Le bec du toucan entre au Panthéon des radiateurs

© Glenn Tattersall
© Glenn Tattersall

C’est con un bec de toucan. C’est en tous cas ce que pensait l’immense Buffon quand il rédigea le tome IX de son histoire naturelle. «Si quelqu’un voyait un toucan pour la première fois, il prendrait sa tête et son bec, vus de face, pour un de ces masques à long nez dont ont épouvante les enfants.» Et le scientifique de poursuivre son entreprise de dénigrement: «Ce bec mince et faible, loin de servir, ne fait que nuire à l’oiseau, qui ne peut en effet rien saisir, rien entamer, rien diviser (…) De plus, ce bec, loin de faire un instrument utile, une arme ou même un contre-poids, n’est au contraire qu’une masse en levier, qui gène de l’oiseau et, lui donnant un air à demi culbutant, semble le ramener vers la terre, lors même qu’il veut se diriger en haut.»

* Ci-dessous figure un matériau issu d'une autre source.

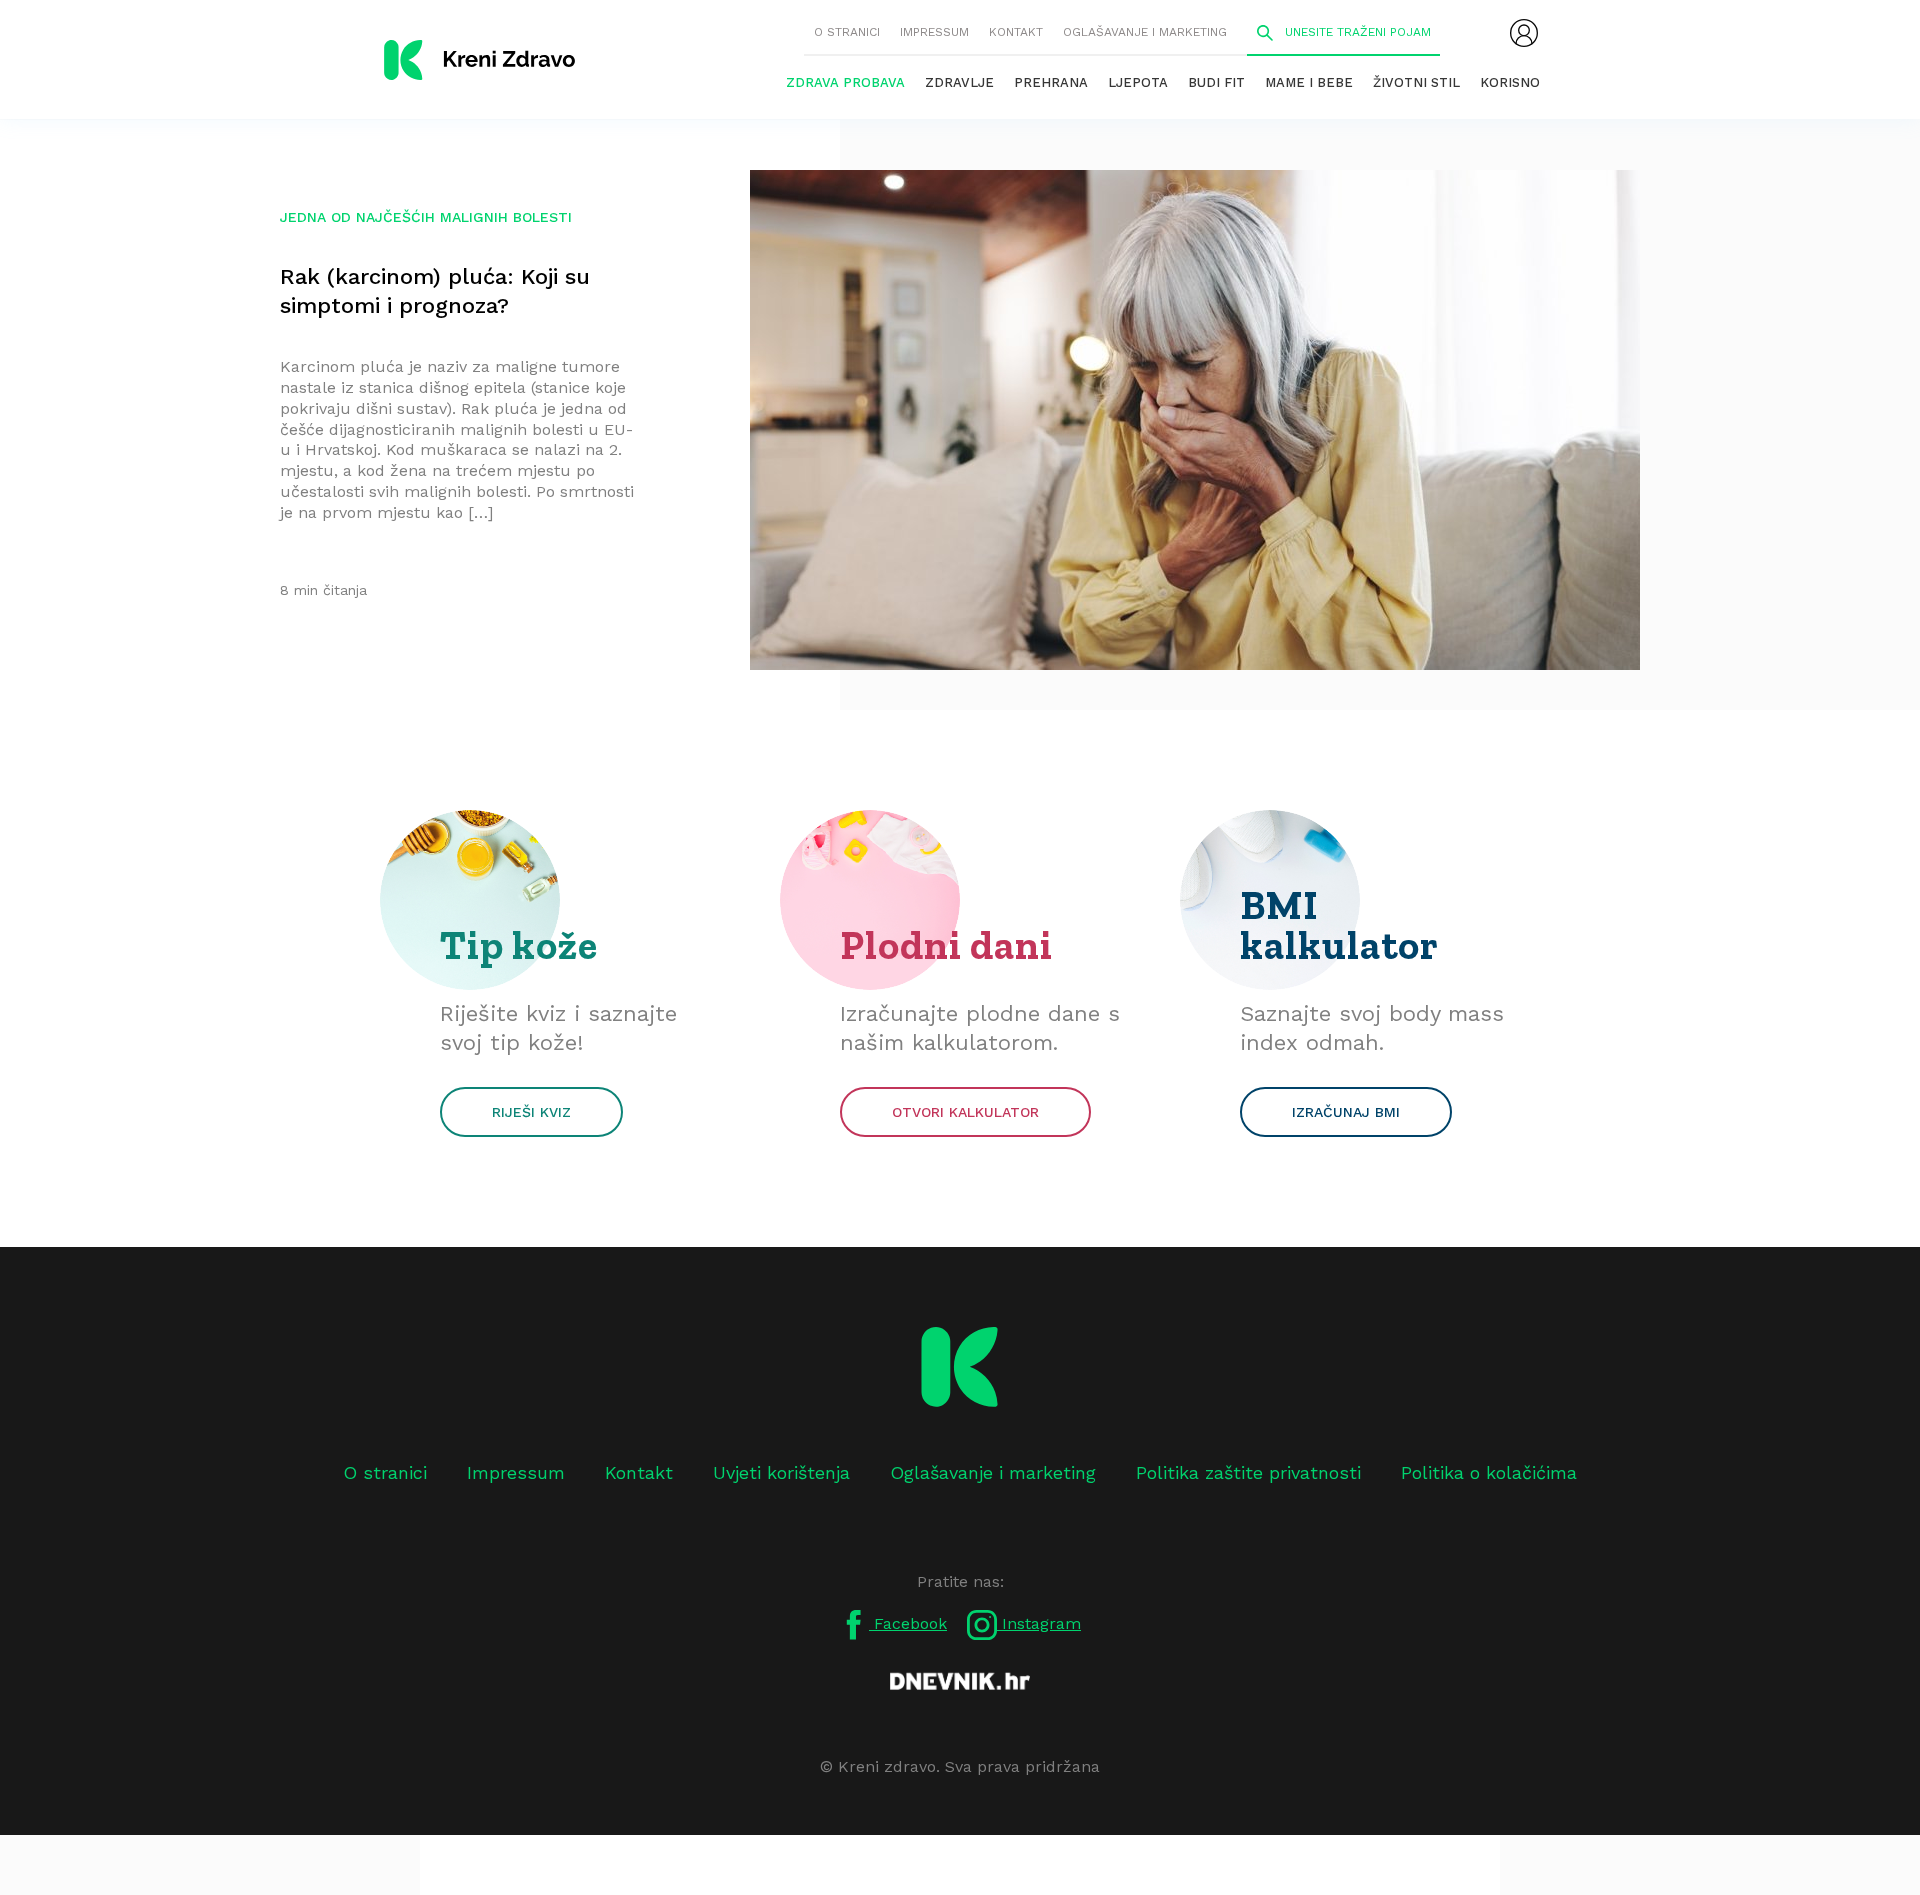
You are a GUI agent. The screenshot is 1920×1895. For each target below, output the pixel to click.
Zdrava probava (845, 82)
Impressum (934, 32)
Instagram (1039, 1623)
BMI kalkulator (1339, 925)
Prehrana (1051, 82)
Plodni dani (946, 945)
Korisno (1510, 82)
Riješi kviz (531, 1112)
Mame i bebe (1309, 82)
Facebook (908, 1623)
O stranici (847, 32)
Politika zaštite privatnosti (1248, 1472)
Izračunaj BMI (1346, 1112)
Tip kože (519, 945)
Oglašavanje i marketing (1145, 32)
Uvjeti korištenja (781, 1472)
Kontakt (1016, 32)
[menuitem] (1524, 33)
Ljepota (1138, 82)
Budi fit (1216, 82)
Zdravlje (959, 82)
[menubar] (1524, 33)
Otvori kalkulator (965, 1112)
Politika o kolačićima (1489, 1472)
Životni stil (1416, 82)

Buffon n’était pas un bouffon, mais il s’est égaré. Ceux qui imaginent ce bec comme un sex toy hors du commun en seront pour leurs frais. Après deux siècles d’injustice, le bec de toucan est enfin réhabilité par un trio de chercheurs brésiliens et canadien (1). Non, ce n’est pas l’inutile monstruosité décrite par Buffon. Ce bec est un radiateur! Et un fameux!

C’est quoi un bon radiateur? Une structure légère pour éviter d’accumuler de la chaleur, une grande surface de dissipation et un outil performant pour transporter l’énergie. Le bec du toucan toco a tout ça: léger, imposant et doté d’un vaste réseau de petits vaisseaux sanguins.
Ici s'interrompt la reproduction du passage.